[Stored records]
★ ★ ★ ★

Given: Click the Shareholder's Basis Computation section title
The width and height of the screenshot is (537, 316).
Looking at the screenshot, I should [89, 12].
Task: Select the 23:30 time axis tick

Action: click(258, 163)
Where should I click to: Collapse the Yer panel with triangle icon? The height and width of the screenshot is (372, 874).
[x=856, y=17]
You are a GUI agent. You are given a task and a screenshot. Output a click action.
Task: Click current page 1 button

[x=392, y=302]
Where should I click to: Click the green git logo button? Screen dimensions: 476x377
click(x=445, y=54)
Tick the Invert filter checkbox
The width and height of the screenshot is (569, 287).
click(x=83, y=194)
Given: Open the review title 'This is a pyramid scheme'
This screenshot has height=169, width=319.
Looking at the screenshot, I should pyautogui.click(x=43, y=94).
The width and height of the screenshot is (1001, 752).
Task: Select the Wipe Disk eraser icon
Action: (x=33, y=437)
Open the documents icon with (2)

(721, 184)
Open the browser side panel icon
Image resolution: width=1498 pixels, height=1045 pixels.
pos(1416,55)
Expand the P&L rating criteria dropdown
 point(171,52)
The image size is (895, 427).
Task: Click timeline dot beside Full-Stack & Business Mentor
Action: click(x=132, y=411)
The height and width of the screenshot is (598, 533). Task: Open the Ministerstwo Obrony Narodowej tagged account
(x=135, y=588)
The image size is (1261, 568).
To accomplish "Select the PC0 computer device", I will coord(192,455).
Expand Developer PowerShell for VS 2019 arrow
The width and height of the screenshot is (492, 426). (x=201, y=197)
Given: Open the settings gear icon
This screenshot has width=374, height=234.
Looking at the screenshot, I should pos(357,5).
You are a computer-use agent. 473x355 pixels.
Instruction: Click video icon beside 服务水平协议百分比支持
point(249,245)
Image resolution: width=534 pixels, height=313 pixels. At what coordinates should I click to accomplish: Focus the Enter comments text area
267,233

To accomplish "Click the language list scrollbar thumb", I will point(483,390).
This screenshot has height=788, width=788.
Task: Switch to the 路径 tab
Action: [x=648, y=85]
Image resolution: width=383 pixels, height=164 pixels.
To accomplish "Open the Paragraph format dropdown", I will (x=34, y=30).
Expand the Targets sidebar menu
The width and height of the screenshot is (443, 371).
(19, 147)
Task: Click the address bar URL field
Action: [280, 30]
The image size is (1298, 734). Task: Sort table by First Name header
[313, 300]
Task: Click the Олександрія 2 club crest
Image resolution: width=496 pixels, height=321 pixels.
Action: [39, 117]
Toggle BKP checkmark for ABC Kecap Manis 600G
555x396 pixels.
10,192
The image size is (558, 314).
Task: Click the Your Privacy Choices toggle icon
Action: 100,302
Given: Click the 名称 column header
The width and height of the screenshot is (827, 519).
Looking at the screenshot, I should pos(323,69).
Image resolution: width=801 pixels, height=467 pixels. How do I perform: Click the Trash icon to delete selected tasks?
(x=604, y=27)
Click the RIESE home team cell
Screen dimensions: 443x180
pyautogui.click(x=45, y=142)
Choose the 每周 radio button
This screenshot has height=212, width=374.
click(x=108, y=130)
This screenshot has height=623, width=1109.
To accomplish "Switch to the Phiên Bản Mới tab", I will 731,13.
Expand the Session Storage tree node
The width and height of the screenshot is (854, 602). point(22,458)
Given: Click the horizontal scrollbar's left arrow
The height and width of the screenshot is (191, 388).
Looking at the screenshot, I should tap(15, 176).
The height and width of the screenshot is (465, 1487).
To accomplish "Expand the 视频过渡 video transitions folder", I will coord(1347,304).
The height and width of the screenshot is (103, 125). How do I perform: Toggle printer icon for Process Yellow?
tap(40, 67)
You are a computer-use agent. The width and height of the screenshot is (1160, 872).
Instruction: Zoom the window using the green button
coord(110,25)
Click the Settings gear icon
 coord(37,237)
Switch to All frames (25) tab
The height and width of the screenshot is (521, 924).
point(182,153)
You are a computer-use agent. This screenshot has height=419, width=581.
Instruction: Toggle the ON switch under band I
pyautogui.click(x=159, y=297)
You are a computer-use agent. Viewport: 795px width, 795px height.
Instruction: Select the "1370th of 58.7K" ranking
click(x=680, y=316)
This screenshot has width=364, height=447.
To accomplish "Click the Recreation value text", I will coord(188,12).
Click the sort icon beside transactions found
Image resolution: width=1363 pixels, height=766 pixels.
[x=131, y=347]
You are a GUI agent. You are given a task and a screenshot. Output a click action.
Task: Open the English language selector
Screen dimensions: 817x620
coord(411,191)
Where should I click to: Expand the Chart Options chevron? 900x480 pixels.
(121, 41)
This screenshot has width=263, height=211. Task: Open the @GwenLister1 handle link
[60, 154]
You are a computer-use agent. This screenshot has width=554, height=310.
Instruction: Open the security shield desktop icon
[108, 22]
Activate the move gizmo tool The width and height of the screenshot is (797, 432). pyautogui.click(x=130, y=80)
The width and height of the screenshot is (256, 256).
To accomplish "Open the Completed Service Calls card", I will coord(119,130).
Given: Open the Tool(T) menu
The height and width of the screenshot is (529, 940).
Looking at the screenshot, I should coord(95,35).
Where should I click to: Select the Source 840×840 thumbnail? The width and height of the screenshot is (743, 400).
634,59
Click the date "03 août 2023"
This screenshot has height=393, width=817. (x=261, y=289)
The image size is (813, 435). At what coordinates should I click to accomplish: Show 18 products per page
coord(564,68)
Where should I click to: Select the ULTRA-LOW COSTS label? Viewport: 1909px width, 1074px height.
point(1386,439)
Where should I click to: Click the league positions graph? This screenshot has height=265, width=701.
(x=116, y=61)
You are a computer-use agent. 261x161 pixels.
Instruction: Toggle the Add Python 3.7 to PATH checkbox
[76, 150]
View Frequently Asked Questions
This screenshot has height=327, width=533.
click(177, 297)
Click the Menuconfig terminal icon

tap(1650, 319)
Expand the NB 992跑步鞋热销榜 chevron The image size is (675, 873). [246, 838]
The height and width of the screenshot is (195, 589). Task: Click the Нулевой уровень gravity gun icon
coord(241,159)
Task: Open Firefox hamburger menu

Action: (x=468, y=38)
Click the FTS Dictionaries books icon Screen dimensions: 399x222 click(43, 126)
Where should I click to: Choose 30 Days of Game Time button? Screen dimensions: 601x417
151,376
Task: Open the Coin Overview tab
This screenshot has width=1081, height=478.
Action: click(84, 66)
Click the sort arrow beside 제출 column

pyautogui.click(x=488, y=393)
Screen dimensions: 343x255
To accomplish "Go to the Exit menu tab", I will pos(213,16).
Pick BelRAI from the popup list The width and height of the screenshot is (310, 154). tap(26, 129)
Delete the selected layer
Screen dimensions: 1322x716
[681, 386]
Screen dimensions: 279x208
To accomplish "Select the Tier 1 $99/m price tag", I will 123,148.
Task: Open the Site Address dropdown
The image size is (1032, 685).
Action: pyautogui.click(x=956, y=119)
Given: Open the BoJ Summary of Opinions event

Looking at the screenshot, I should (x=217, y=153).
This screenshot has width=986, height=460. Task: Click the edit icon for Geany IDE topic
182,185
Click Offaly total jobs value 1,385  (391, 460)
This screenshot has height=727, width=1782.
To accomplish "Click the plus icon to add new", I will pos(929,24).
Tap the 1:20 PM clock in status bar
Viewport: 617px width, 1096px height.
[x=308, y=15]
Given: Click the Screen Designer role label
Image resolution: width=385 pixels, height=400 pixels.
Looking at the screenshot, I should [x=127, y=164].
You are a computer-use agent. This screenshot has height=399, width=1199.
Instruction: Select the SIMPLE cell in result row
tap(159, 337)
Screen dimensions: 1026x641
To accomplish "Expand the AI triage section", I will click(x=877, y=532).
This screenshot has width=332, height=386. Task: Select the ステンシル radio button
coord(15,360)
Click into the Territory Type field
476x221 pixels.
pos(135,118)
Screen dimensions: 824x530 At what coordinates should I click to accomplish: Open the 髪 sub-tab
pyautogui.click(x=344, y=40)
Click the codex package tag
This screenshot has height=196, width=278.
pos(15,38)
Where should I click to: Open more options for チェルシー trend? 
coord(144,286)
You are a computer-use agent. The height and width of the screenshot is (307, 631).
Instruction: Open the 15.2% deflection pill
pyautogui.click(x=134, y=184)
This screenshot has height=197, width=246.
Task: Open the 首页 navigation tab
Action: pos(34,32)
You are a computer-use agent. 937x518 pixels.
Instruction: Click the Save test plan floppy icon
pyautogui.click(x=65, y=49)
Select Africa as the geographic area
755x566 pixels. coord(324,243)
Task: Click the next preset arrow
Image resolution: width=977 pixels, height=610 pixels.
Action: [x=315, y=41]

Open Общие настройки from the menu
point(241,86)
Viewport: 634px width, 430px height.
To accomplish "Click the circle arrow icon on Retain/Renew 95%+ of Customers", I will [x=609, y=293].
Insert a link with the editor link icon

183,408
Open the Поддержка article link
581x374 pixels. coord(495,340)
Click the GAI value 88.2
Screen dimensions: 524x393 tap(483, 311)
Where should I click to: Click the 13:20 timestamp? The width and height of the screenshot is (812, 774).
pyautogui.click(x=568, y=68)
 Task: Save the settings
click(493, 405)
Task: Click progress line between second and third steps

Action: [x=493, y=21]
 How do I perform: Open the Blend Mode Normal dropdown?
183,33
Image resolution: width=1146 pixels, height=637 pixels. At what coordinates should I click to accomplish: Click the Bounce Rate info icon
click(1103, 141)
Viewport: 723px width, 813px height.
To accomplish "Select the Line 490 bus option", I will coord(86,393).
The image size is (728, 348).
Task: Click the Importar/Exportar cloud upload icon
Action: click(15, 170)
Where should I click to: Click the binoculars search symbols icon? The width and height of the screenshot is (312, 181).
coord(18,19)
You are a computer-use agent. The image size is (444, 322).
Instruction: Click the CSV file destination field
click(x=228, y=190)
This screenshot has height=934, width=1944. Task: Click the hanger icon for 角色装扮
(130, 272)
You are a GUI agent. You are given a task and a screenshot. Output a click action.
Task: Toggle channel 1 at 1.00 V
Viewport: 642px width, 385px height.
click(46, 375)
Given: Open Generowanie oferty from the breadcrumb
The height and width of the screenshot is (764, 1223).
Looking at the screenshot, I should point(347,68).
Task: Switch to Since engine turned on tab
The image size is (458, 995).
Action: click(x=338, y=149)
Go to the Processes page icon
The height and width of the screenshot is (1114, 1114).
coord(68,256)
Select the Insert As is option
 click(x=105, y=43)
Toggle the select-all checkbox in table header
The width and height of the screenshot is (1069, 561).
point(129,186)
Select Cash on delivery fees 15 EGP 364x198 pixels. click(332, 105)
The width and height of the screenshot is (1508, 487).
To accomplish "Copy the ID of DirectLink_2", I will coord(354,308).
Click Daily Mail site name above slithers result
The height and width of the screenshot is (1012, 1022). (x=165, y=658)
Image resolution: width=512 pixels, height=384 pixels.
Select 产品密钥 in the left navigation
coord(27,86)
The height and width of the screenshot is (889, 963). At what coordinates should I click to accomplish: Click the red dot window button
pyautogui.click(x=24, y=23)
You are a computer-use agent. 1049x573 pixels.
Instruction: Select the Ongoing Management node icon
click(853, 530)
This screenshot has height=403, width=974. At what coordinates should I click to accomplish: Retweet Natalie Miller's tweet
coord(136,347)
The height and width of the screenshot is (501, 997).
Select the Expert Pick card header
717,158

★ ★ ★ ★

EXERCISE DETAILS>
Look through the entries above. Extract each line with the word "computer".

REPLY TO THE EXERCISE>
To accomplish "Select the PC0 computer device", I will coord(192,455).
You are a computer-use agent. 473x355 pixels.
You are a computer-use agent. The width and height of the screenshot is (1160, 872).
You are a computer-use agent. This screenshot has height=419, width=581.
You are a computer-use agent. Viewport: 795px width, 795px height.
You are a computer-use agent. This screenshot has width=554, height=310.
You are a computer-use agent. 261x161 pixels.
You are a computer-use agent. This screenshot has height=399, width=1199.
You are a computer-use agent. The height and width of the screenshot is (307, 631).
You are a computer-use agent. 937x518 pixels.
You are a computer-use agent. The image size is (444, 322).
You are a computer-use agent. 1049x573 pixels.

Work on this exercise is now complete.